Description of problem: Consider a system system1 which acts as nfs server. It also acts as nfs client for some other machines. If nfsd on system1 is killed , lockd still remains as it it required by nfs client on system1. After some time if nfsd is restarted on system1 (lockd is already running) , lockd does not enter grace period. Version-Release number of selected component (if applicable): nfs-utils-1.0.6-46 How reproducible: always Steps to Reproduce: 1.have a machine(system1) which acts as nfs server. It also acts as client for some other nfs server. 2.Allow clients of system1 to get some locks. 3.kill nfsd on system1. 4.After some time(this interval should be greater than grace period of lockd) restart nfsd on system1. (As lockd is already running it wont be restarted) lockd does not enter grace period. Actual results: Lock reclaiming may not occur as expected as lockd does not enter grace period Expected results: When nfsd restarts , lockd should enter grace period irrespective of whether or not lockd restarts(i:e it could be already runnning) Additional info:
how are you determining that the locks have entered their grace period? Are you looking for SM_NOTIFY rpc transactions on the network? nfsd just implements the stateless nfs protocol. I think you need to kill rpc.statd and rpc.lockd to send the NSM into its grace period, and have those SM_NOTIFY transactions sent. Can you re-run your test by killing rpc.statd and rpc.lockd, to see if you get the same results. Thanks
1.Its not possible to kill lockd as same machine acts as nfs client and nfs server. 2.lockd is used by both nfs client and server. 3.I am looking at log messages(with full debugging on),tethereal output (for network trqnsaction) and server side /proc/locks file to check whether lockd is entering grace period or not. Ideally,lockd should enter grace period whenever nfsd restarts.

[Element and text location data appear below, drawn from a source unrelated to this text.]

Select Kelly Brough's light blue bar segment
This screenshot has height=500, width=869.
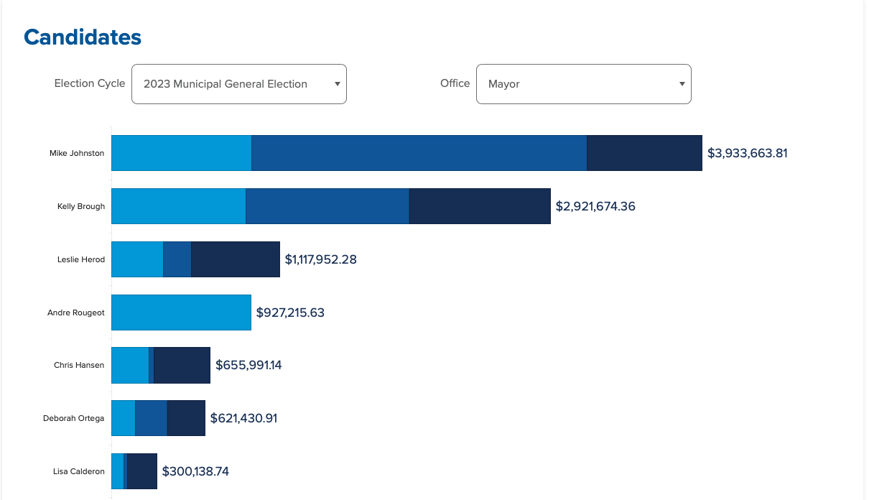click(x=178, y=206)
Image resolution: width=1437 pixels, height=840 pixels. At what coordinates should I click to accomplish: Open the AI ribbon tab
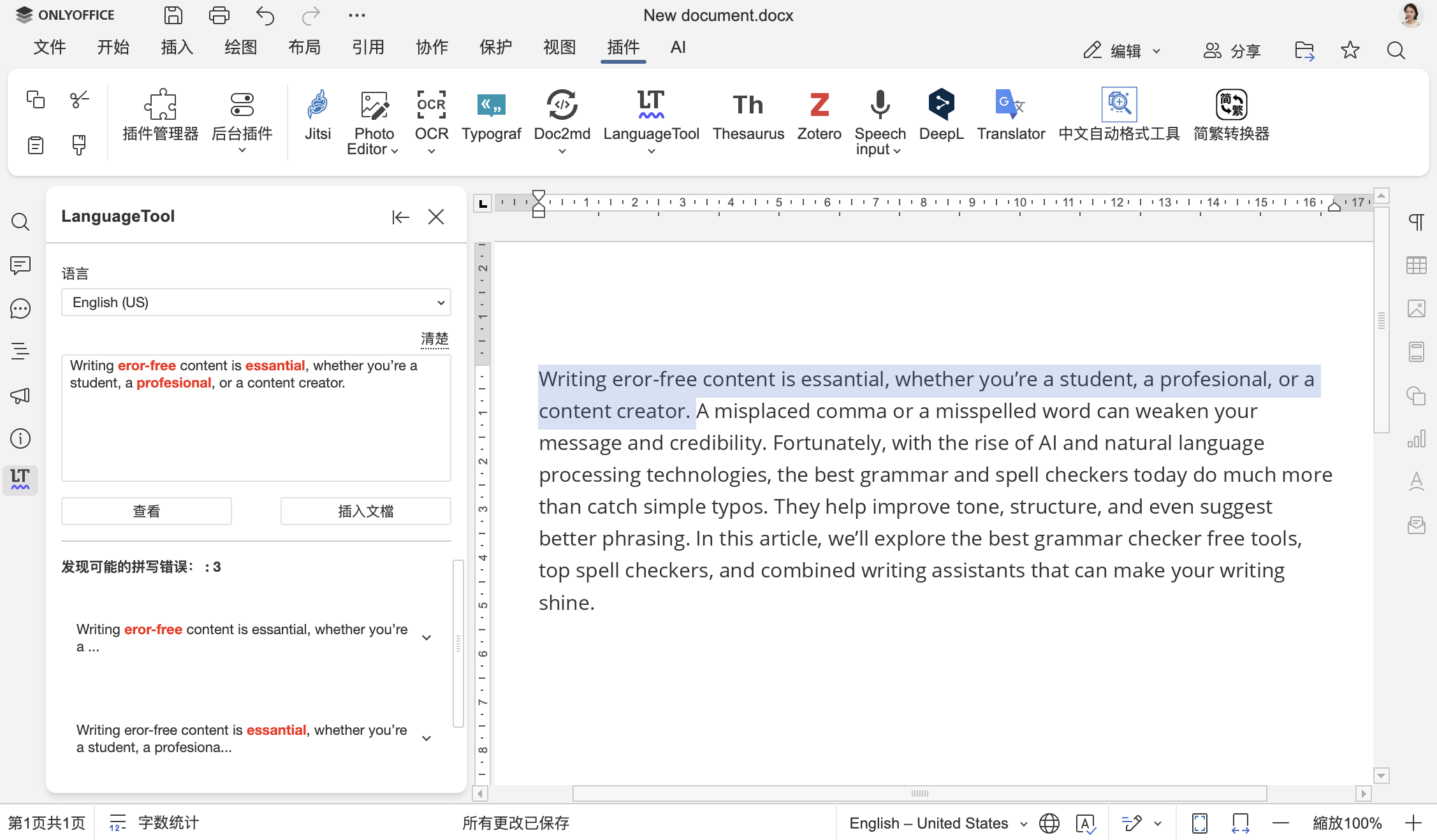click(678, 47)
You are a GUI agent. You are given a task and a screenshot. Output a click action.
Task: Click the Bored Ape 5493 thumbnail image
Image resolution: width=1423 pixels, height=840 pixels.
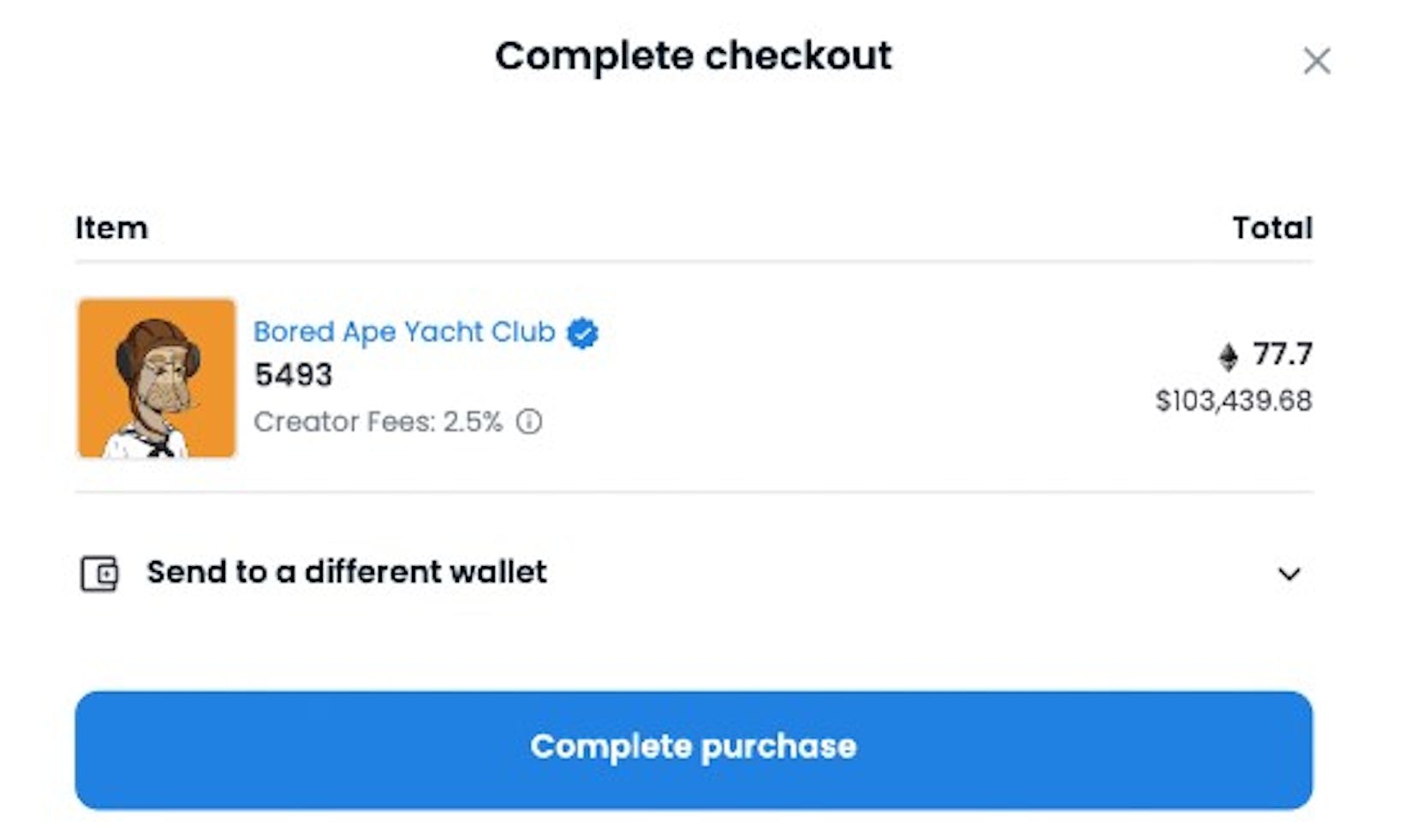[157, 378]
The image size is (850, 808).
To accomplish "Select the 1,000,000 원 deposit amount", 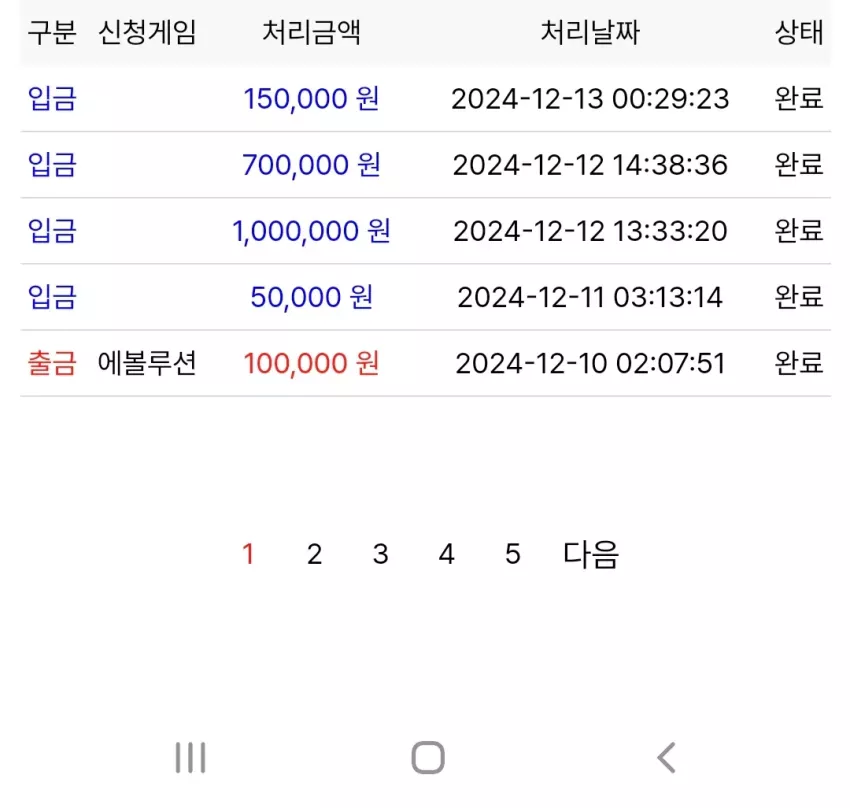I will (x=311, y=231).
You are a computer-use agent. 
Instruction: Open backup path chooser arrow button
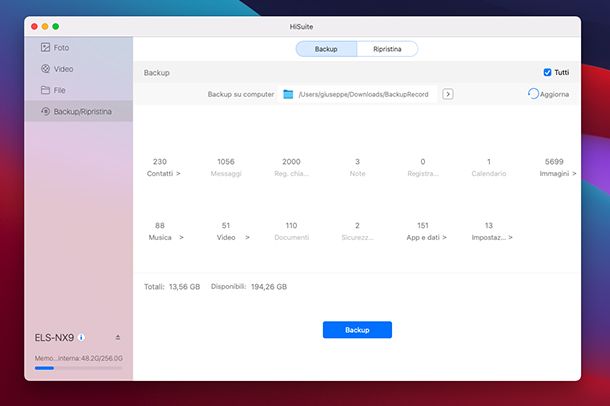448,94
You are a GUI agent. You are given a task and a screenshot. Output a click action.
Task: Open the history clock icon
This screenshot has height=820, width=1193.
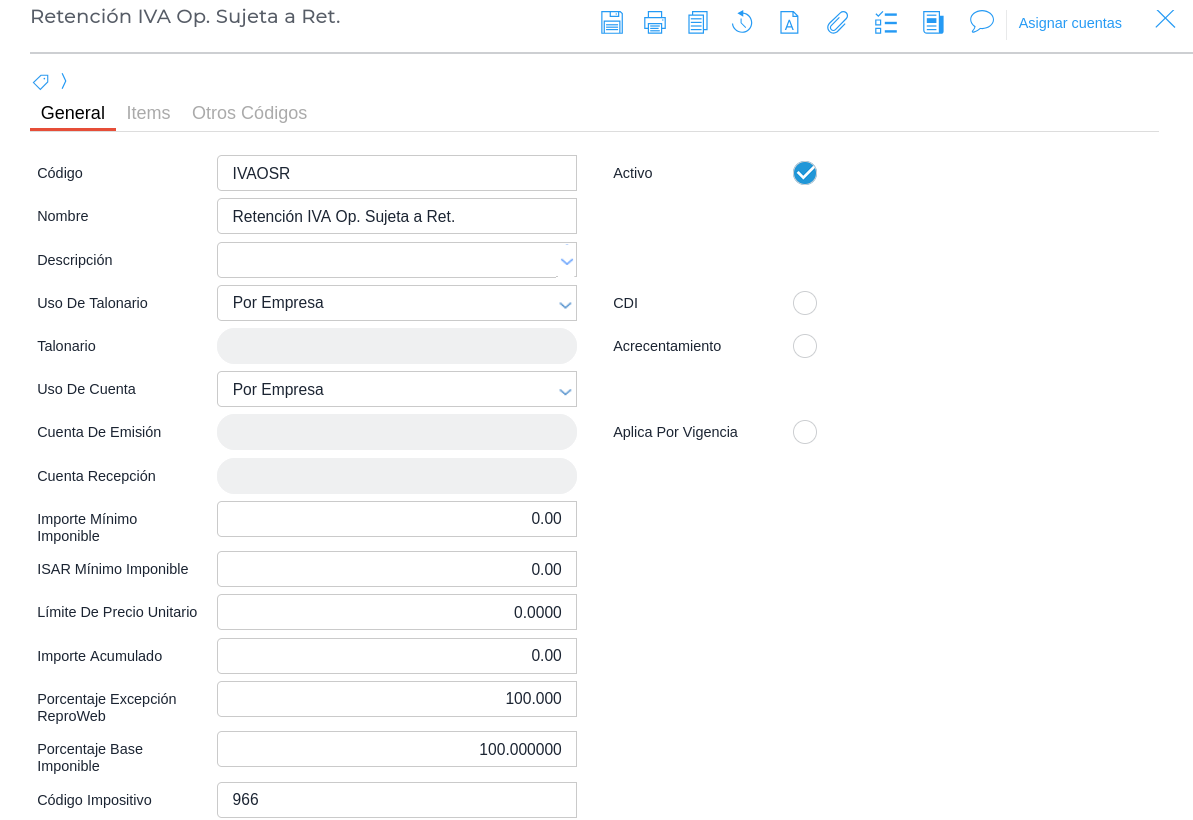point(742,22)
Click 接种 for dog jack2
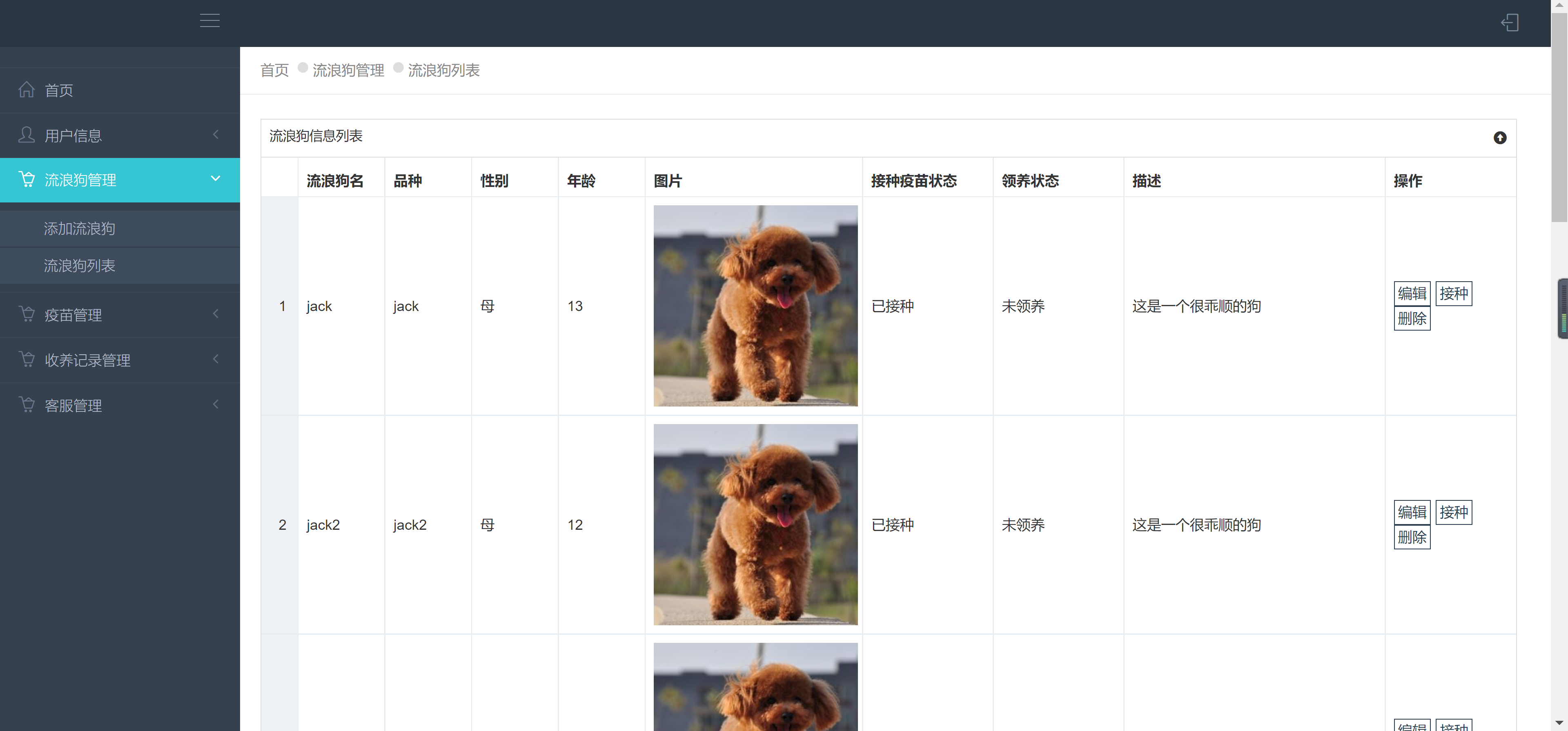The image size is (1568, 731). pos(1455,512)
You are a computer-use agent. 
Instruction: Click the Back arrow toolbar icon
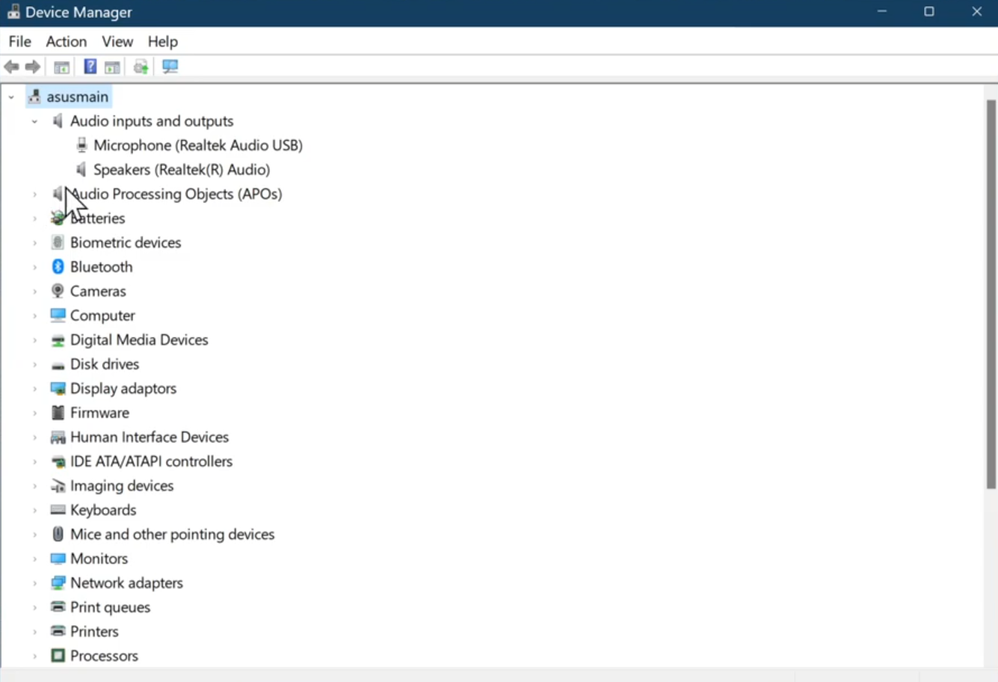pyautogui.click(x=11, y=67)
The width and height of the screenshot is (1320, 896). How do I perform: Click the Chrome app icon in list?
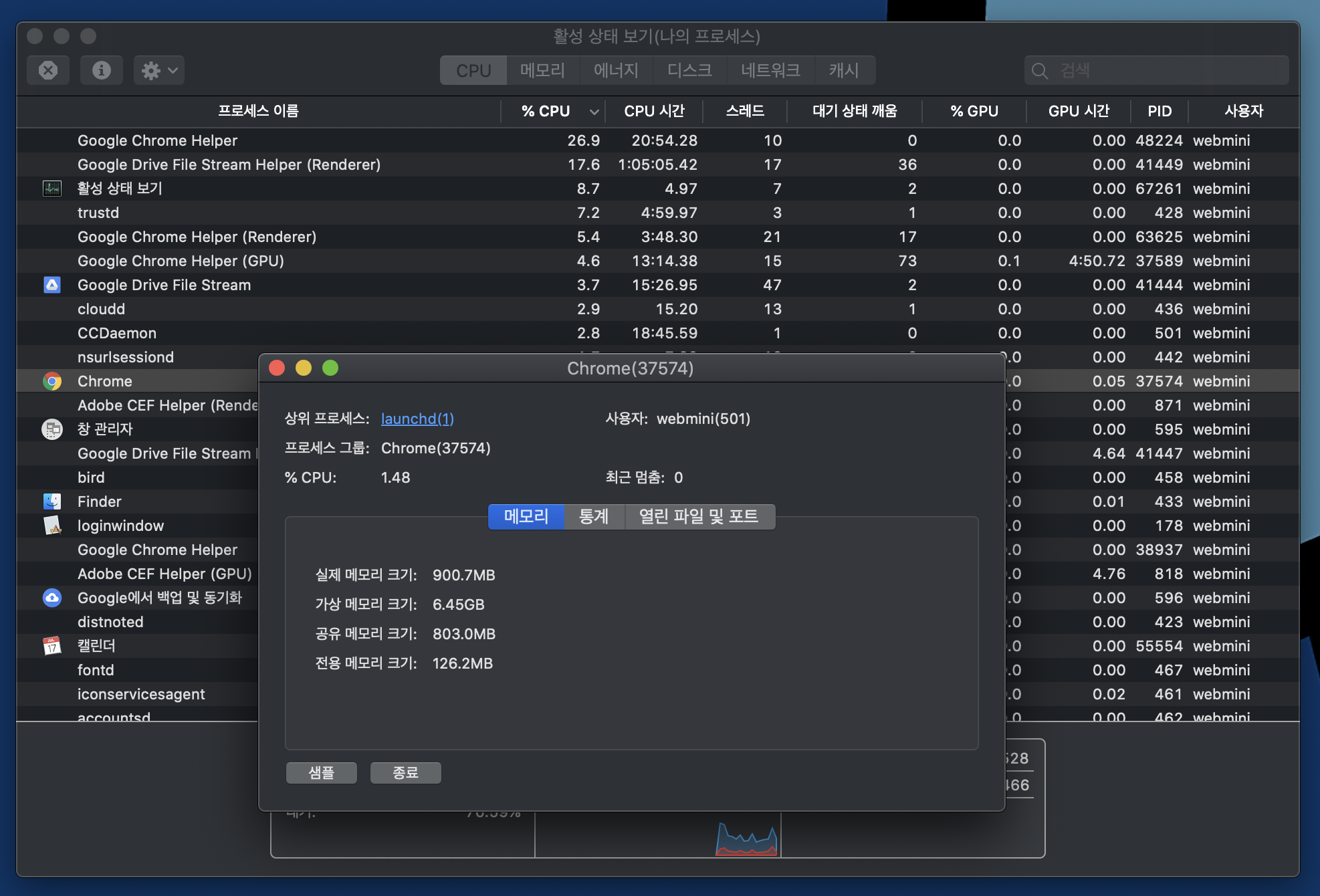click(x=52, y=381)
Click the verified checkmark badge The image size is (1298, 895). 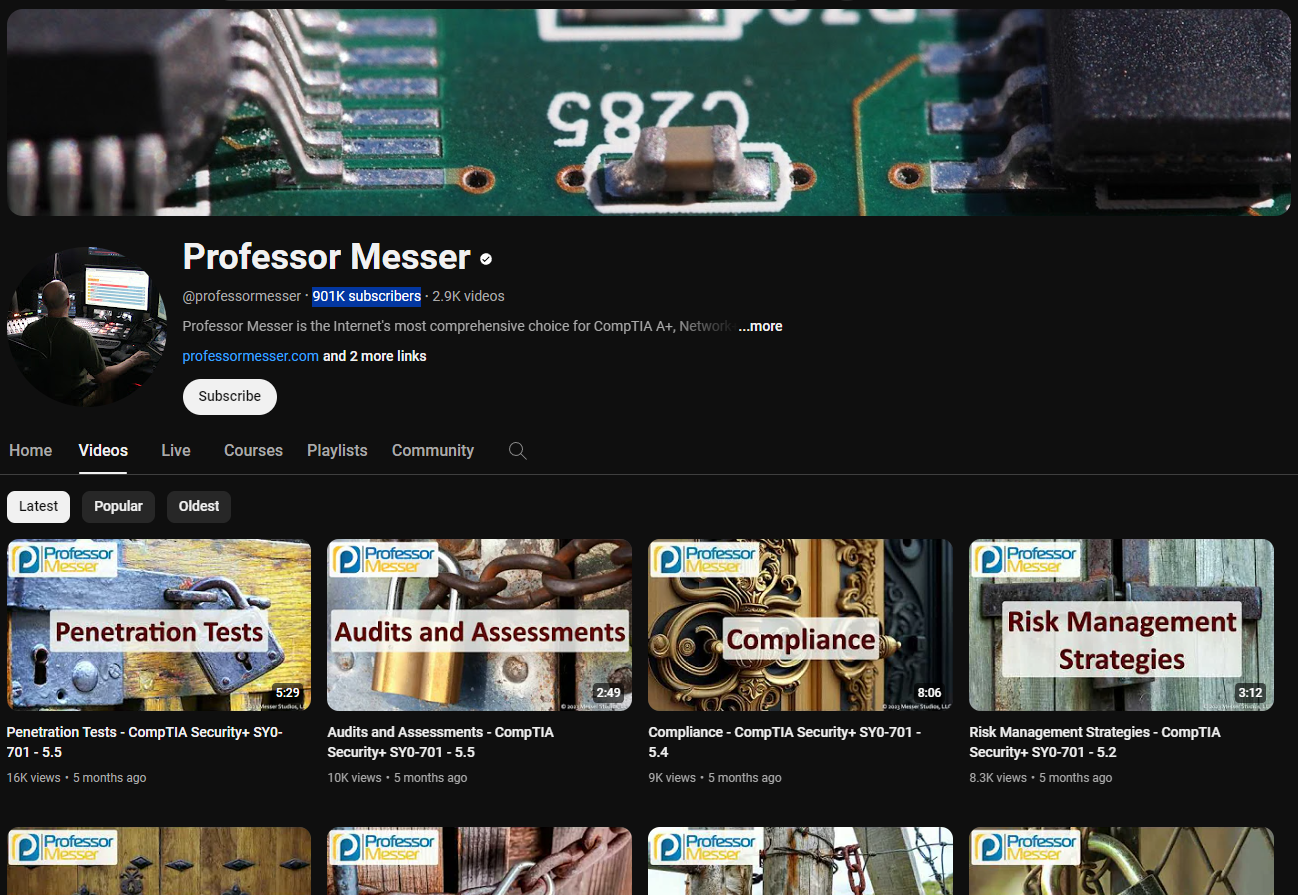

how are you killing nfsd? are you running service nfs stop? are you sending it a signal via kill manually? If so, which signal? I've done some research, and simply restarting nfsd is not necesscarily enough for lockd to enter a grace period. Only if a filesystem is unexported will lockd enter a grace period for locks held on those exports. Depending on how nfsd is stopped or killed, those filesystems may or may not be unexported.
This problem is no longer there. It existed only on RHEL4 rc1. Its fixed in RHEL4 GA.
QE ack.
Action for Symantec: Is this issue still exhibited in the RHEL4 U4 beta?
This problem was fixed in RHEL4 GA. Do you still want me to verify this on RHEL4 U4 ? If yes, i will verify and post the result by monday
Wow, so why is this issue still open per chance? Are there any actions for Red Hat on this, or can this be closed? Thanks!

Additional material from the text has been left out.